Ensuite, le Père Ioann mourut. Dans son cœur le Père Savva était si triste du départ de son maître, il avait tant besoin de son soutien, de sa prière, de son tendre regard. Le monastère avait déjà grandit sur la Colline Miteïnaïa, et lui, il était son constructeur et son père spirituel. Derrière lui se trouvaient déjà pas mal de difficultés matérielle, comme quand l’argent manquait pour nourrir les sœurs. Il était arrivé que dans la bourse, il ne reste que de la menue monnaie : vingt roubles pour vingt personnes, et il ne savait pas ce qu’il y aurait le lendemain au déjeuner, ni même s’il y aurait un déjeuner… Les difficultés matérielles s’estompèrent progressivement, mais demeura le découragement : la Colline Miteïnaïa, ses paroissiens, les sœurs du monastère, sa vie toujours identique jour après jour, du matin au soir, soutenir ses enfants spirituels, prendre soin d’eux, prier pour eux, les protéger, se donner tout entier. Parfois venait la pensée : et moi? Je suis aussi un être humain. J’ai mes moments de faiblesse, qui me soutient, qui prend soin de moi? Qui me relève quand je tombe? Ces douloureux instants s’éloignèrent, et de nouveau, il comprit que c’était son choix, sa dette, sa croix. Il était le pasteur et devait paître ses brebis. Par la suite, le découragement revint, et quand il était particulièrement pesant, leSeigneur Lui-même donnait une consolation de façon visible et affermissait sa foi.

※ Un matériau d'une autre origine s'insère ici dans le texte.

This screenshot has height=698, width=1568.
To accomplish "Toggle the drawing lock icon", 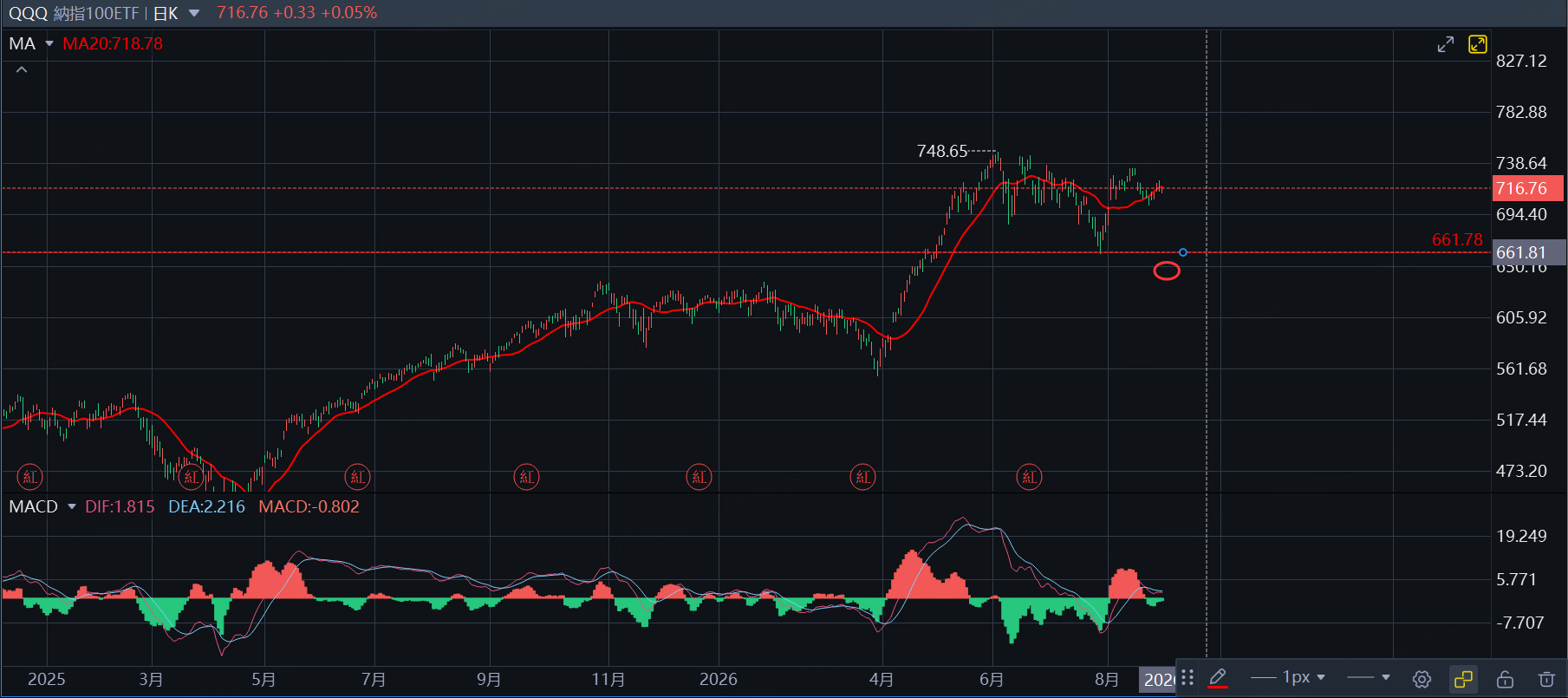I will (1505, 679).
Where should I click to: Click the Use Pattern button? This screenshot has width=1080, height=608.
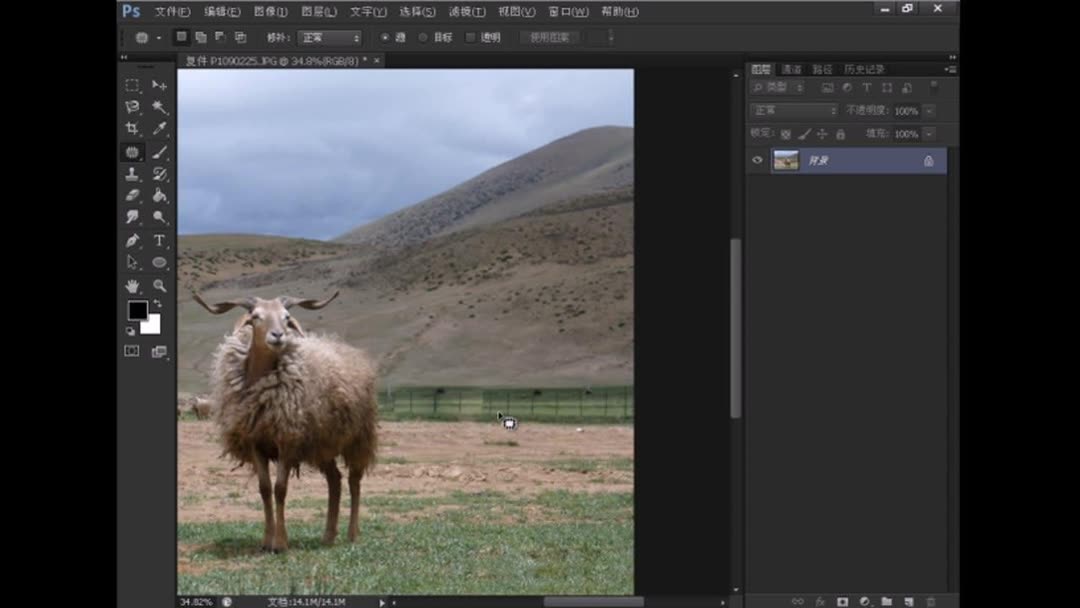click(x=550, y=37)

Un jour, il avait comme d’habitude célébré la liturgie, éteint toutes les petites lampades, jusqu’aux vêpres et était rentré dans sa cellule. Il avait sur l’âme quelque chose de particulièrement lourd, désespérant. Quand il revint à l’église pour les vêpres, il se dirigea vers l’autel et, entrant par la porte latérale côté Nord, il fut pétrifié : sur la sainte table, les cierges du chandelier à sept branches brûlaient. Ces cierges ne pouvaient être allumés. Personne n’était entré dans l’église et encore moins dans l’autel. Il avait ouvert la porte avec sa propre clé, et s’il avait oublié d’éteindre des cierges ce matins, ils auraient brûlé jusqu’au bout. Dans sa stupéfaction, il avança jusqu’au chandelier et, comme pour le convaincre du miracle, le dernier cierge, un peu en retard sur les autres, s’alluma sous ses yeux. Tout se fit léger et chaud dans son âme, calme et paix régnaient dans son corps. Quelques jours plus tard, il commença à douter. Tout cela avait-il eu lieu? Il n’y tint plus, posa un chandelier sur la sainte table, prit trois cierges, en posa un sur le chandelier. Le cierge s’alluma. De même que les deux cierges qu’il tenait encore en main. A nouveau ce sentiment, ce tremblement de joie dans le cœursuite à la caresse de Dieu.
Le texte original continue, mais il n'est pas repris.